[TASKS FOR THIS EXERCISE]:
A – In the village green essay, what is the street called?
B – Write a continuation of the village green essay, starting after its final sentence.

[DOCUMENT EXCERPT]:
I decided last week to pre-empt this week’s storytelling with a video. If you missed it, you can find it here.
The Village Green
Right outside my front door, there is a pretty sizeable village green, surrounded by a lot of the things you find in most villages in this region of the North East of England, former coal mining country; a country pub, a hotel, a church, rows and rows of red brick terraces, a street called ‘Front Street’ and a war memorial bearing the same surnames as the descendants who still live around it.
I pass over the village green several times a day on my way to school and back with the children and, as I do, I observe things like the horse foot prints in the mud (evidence of local traveller culture), the poppies that have blown off the memorial and the trees that have stood there since before the wars and the mines came to pass. On our way home, my smallest daughter, moved by seeing her wonderfully compassionate teacher shed a tear for fallen soldiers during a story time more than a year ago, often stops to restore the poppies to their rightful place and to straighten all the crosses; a small act of witness from a 6 year-old for lives of young lads from round here who mattered, who still matter.
Yesterday, I sat a while on the village green and thought about writing to you all and a woman sat down beside me. Her face was pretty obviously freshly wounded and within seconds she had both lit a cigarette and opened an alcoholic drink, both smells that provoke unpleasant distant memories for me and yet I remembered my own words uttered here just a week ago, “Grant me the grace to not be one who looks away or crosses the street to avoid the sorrow of others, but forgive me when I fail” and so I tried my best to copy my youngest child in her attentiveness to the memorial and simply be still and present. Without any prompting, this woman poured out a story of domestic abuse, addiction and pain and within minutes, her friend picked her up in a car and she was gone. I didn’t know her but her story isn’t too different to many folks where I am from in the world. I’ve seen enough depth of stories like these to know how vulnerable we all actually are to things going terribly wrong.

[DATA LISTING]:
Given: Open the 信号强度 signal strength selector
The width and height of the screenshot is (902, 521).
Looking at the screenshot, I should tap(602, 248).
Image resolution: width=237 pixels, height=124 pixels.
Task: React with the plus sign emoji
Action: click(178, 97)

[ANSWERS GIVEN]:
A – Front Street

B –
The memorial on the green reads in ‘In memory of those who gave their lives in the first and second world wars and subsequent conflicts, so that we may live in peace’. So that we may live in peace. In peace. I’m not sure the ‘subsequent conflicts’ part is over for many. What peace can we really expect for those whose grandfathers never came home from war and whose fathers spent much of their lives labouring under the ground so that we might have have coal for our hearths, but who now live under the official banner of the label ‘left behind’ area. Who decided that we are leaving all these people behind? Just, why ARE we leaving people behind?
So, back to the orchestra.
In the context of some life stories like the lady above, it might seem almost tone deaf to think that something as frivolous and middle class as an orchestra could make a difference. It’s got the air of a paternalistic pet project about it in some ways. Who needs classical music when food is scarce? If you dad is gone and your mum is unemployed and addicted, should I really be handing you a bassoon of all things?
In her book ‘Bittersweet’, Susan Cain recounts the story of Vedran Smailović, known as ‘The Cellist of Sarajevo’, a musician who dressed in his concert finest and played his cello every day in the sniper’s sights in the rubble during the siege of Sarajevo to honour the victims of the conflict and bring beauty to the despair.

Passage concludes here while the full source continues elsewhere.